Bu konuda epey eleştirildim. Çocuk edebiyatı maalesef alelade ve basit görülen bir alan. Ancak ben çok önemsiyorum ve bu alanda kalem oynatıyorum. Hem de keyifle. Çocukları seviyorum, onlara metin üretmeyi seviyorum. İmza günlerinde onlarla konuşmak bile bir yerde şifa. Arada kalmışlık hissetmiyorum çünkü iki alanda da kurmaca üzerinden ilerliyorsunuz. Bu bir olumsuzluk mudur bilemem ama ikiye bölünmüş oluyorsunuz hâliyle. Yine de bir pencere yerine iki pencereden baktığım için pişman değilim 🙂
Yayın dünyasında editöryel çalışmalarını da biliyorum. Yüzünü Örtüyor Sesin’i Veysel Altuntaş ile beraber hazırladınız. Bu alanda çalışmaya devam ediyorsun sanırım. Yazar ve yayınevi arasındaki en önemli bağ editörler ve sen bu düğüm kısmında da bulunuyorsun. Editörlük yazarlığını nasıl etkiliyor? Devam etmeyi düşünüyor musun?
Kolektif çalışmalar serisi planlamıştık o dönem ama sürdürülemedi. Kolektif bir çalışmaya eser verip hem de editörlüğünü yapıyorsanız müdahil olma alanınız genişliyor.

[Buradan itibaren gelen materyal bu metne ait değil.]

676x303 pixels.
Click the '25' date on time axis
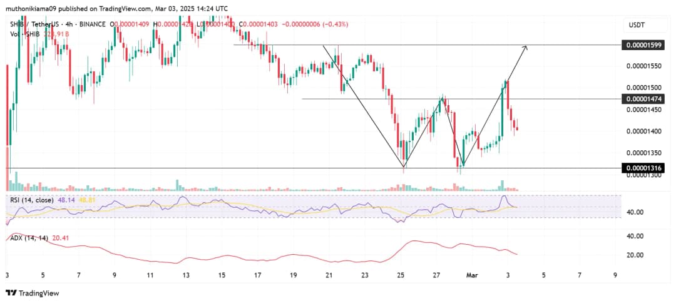(x=401, y=275)
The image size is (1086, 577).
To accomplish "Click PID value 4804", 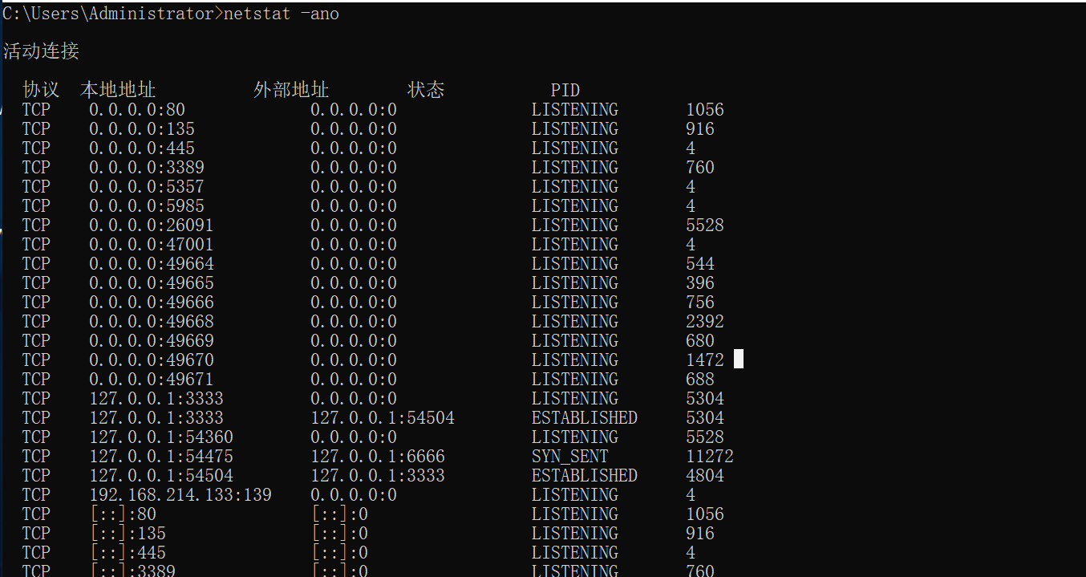I will pos(704,476).
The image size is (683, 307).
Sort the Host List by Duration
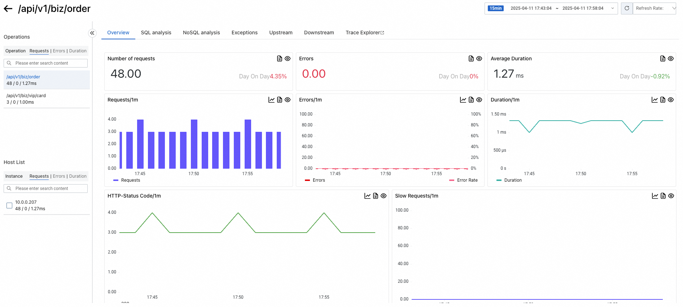(78, 176)
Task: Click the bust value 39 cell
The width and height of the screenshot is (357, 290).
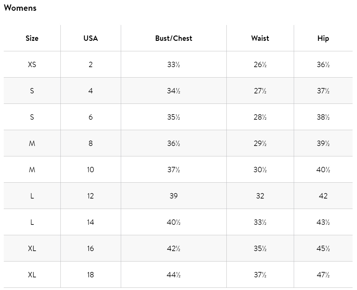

Ama sadece bir şahsın kitabına editör olarak katkı veriyorsanız genelde bunlar tavsiye niteliğinde oluyor. Şu an bir yayınevi editörüyüm de aynı zamanda. Yazarla editör arasında bir çizgi var kıldan ince kılıçtan keskin 🙂 Onu tutturmak mühim.
Bence editörlük kötü metinlerle başa çıkma kabiliyetinizle alakalı bir durum. İyi metni zaten herkes okur. Kısaca nasıl metinler yazmamam gerektiğini öğreniyorum bu meslekte. Nasıl yazmam gerekiyor metinlerini zaten kitap hâline gelince edebiyat kamusu da görmüş oluyor.
Yeni şeyler var mı? Üzerine çalıştığın dosyan. Yahut ilerisi için bir hedef? Son olarak bunun üzerine konuşalım. Hatta bu soruya elinde okumakta olduğun eserleri de alabiliriz. Teşekkür ederim.
Yeni şeyler hep var 🙂 Bir çocuk edebiyatı eseri geliyor. Bir aya. Öykü dosyamı da yarıladım. Başka bir iki projem daha var. Ama zamanını kolluyorum galiba. Çok büyük hedeflerim yok. Yazdıklarım okunsun, sevilsin isterim, herkes kadar.
Masam hayli karışık. Bir yanda Dante’nin İlahi Komedyası var. Bir yanda Thomas Bernhard’ın Neden’i. Vakit buldukça da Şule Gürbüz’ün Kıyamet Emeklisi’ne göz kırpıyorum.
Ben teşekkür ederim. Bu vesileyle derginiz hayırlı olsun.